In the tone sandhi study, the overall F0 of the derived tone 2 was slightly lower than that of the underlying tone 2. A forced-choice identification test between /tone 2 + tone 3/ and /tone 3 + tone 3/ showed that the derived tone 2 and the underlying tone 2 were perceptually indistinguishable to Mandarin speakers. On the otherhand, concept formation test showed that most Mandarin speakers nonetheless categorized the derived tone 2 as tone 3, although they could be trained to categorize the derived tone 2 as tone 2 (with less consistent performance).

In the Taiwanese place "assimilation" study, EPG measurements showed a noncategorical gestural coarticulation.

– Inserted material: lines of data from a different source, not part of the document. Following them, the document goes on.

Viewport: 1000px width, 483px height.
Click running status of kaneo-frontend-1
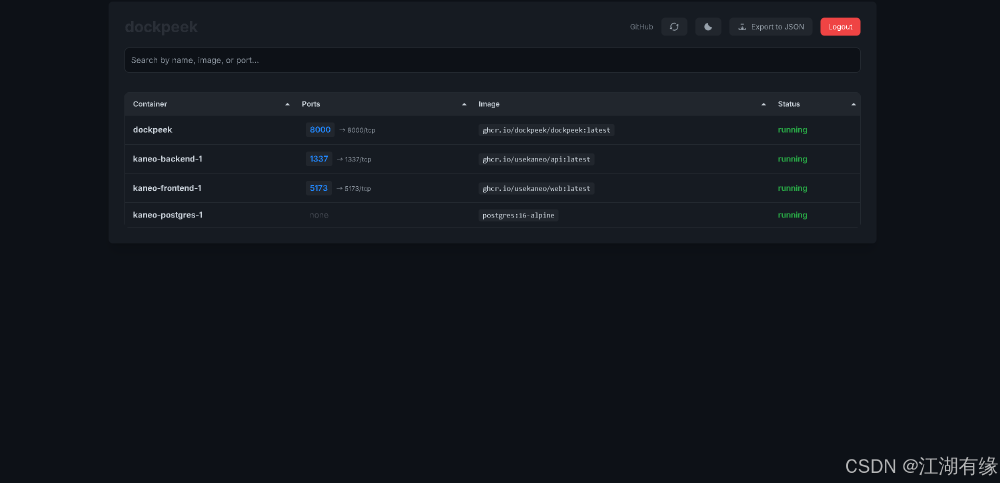pos(792,188)
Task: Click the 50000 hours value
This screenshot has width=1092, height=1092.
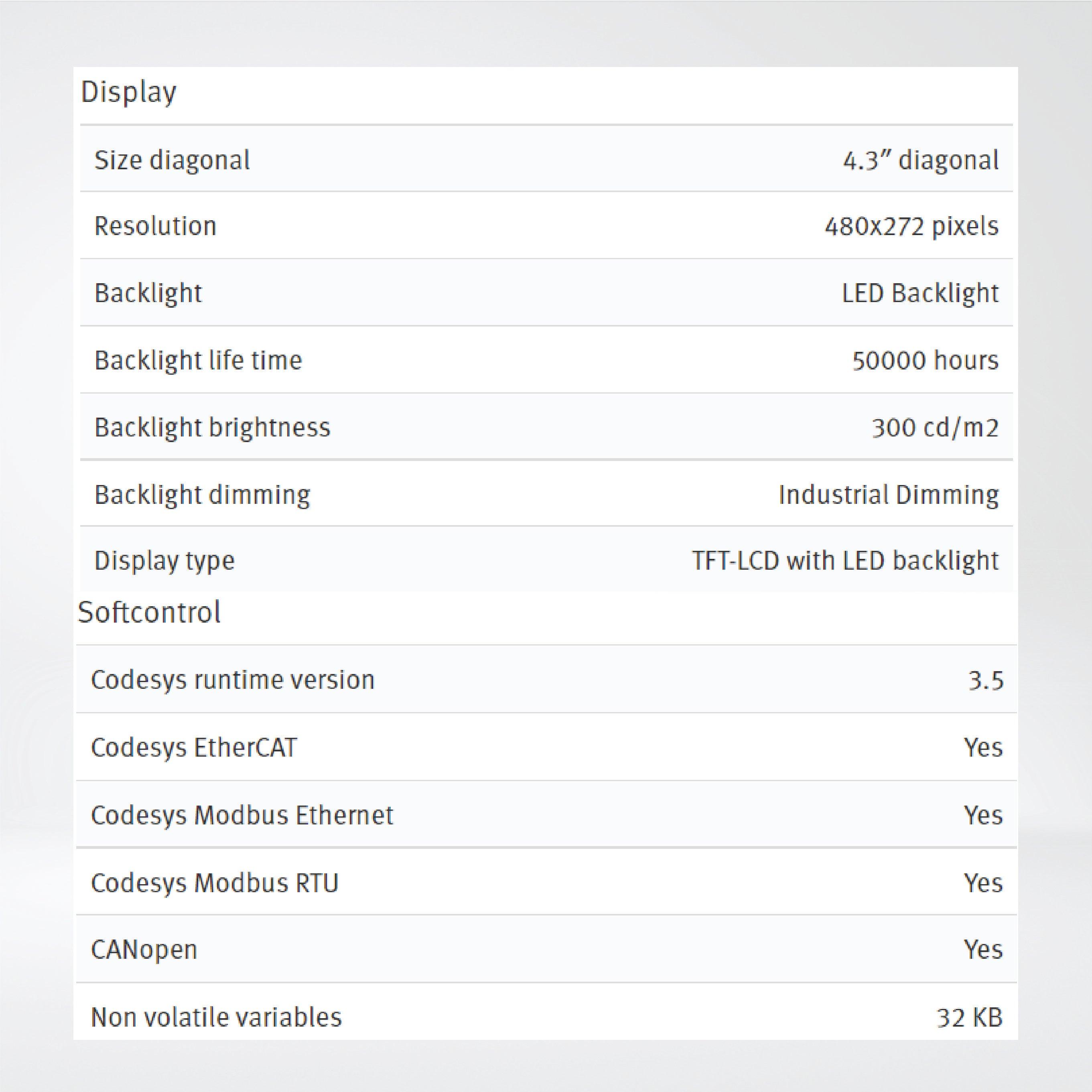Action: point(925,360)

However, the latency of the second gesture with respect to the first decreased as speech rate increased, so that gestural 'deletion' eventually occurred at faster speech rates. The dental gesture was "deleted" more frequently than the velar gesture. A concept formation test showed that coda /t/ and coda /k/ had different patterns of categorization. As speech rate increased, the dental-velar sequence was categorized as /t/ lessfrequently, and as /k/ more frequently. By contrast, the velar-dental sequence was categorized as /k/ to about the same extent as for the velar-velar sequence. This difference in categorization may be attributed to different patterns of gestural coarticulation in the dental-velar sequence and the velar-dental sequence.

These results pose difficulties for all current models of phonological and phonetic representations. Models which make a hard and fast separation between (discrete categorical) phonological representationand (continuous) phonetic representation cannot explain the gradualness of the progression from coarticulation to deletion. Models which collapse these two representations into one articulatory representation cannot explain the categorization of the sandhi tone.